◆ **Instructions for the task**
Below are records to write out exactly; drop the pictures when you do.

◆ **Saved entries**
•••
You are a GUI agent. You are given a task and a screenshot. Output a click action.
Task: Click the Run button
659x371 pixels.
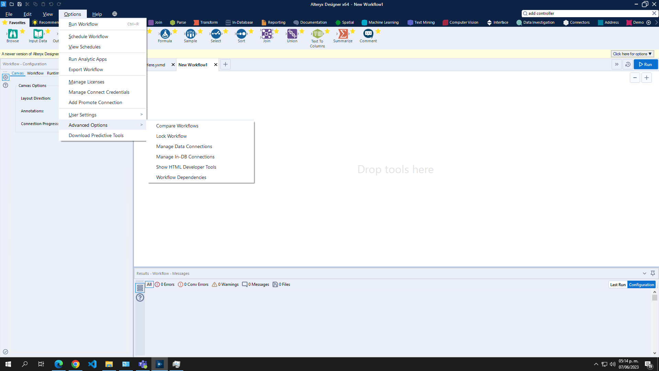(645, 64)
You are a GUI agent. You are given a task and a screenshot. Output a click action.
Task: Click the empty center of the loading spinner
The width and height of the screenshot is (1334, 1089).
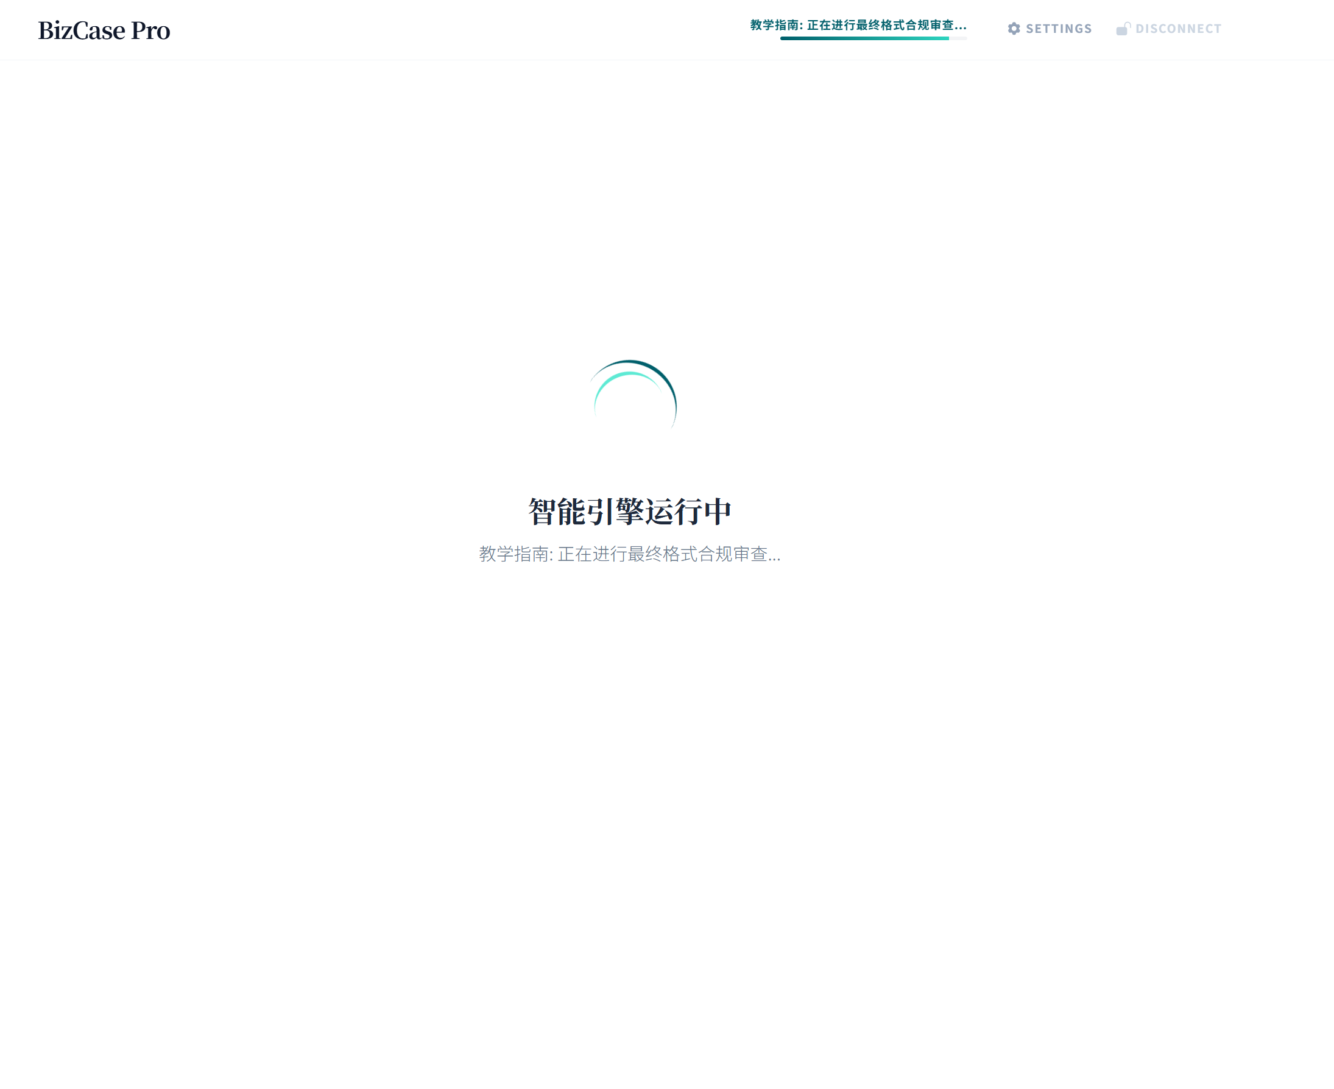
•••
◆ **Solution below**
You are a GUI agent. You are given a task and a screenshot. Output a click action.
Task: Click the Run button
659x371 pixels.
(645, 64)
You are a GUI agent. You are given a task and a screenshot. Output a click action.
Task: Click the empty center of the loading spinner
The width and height of the screenshot is (1334, 1089).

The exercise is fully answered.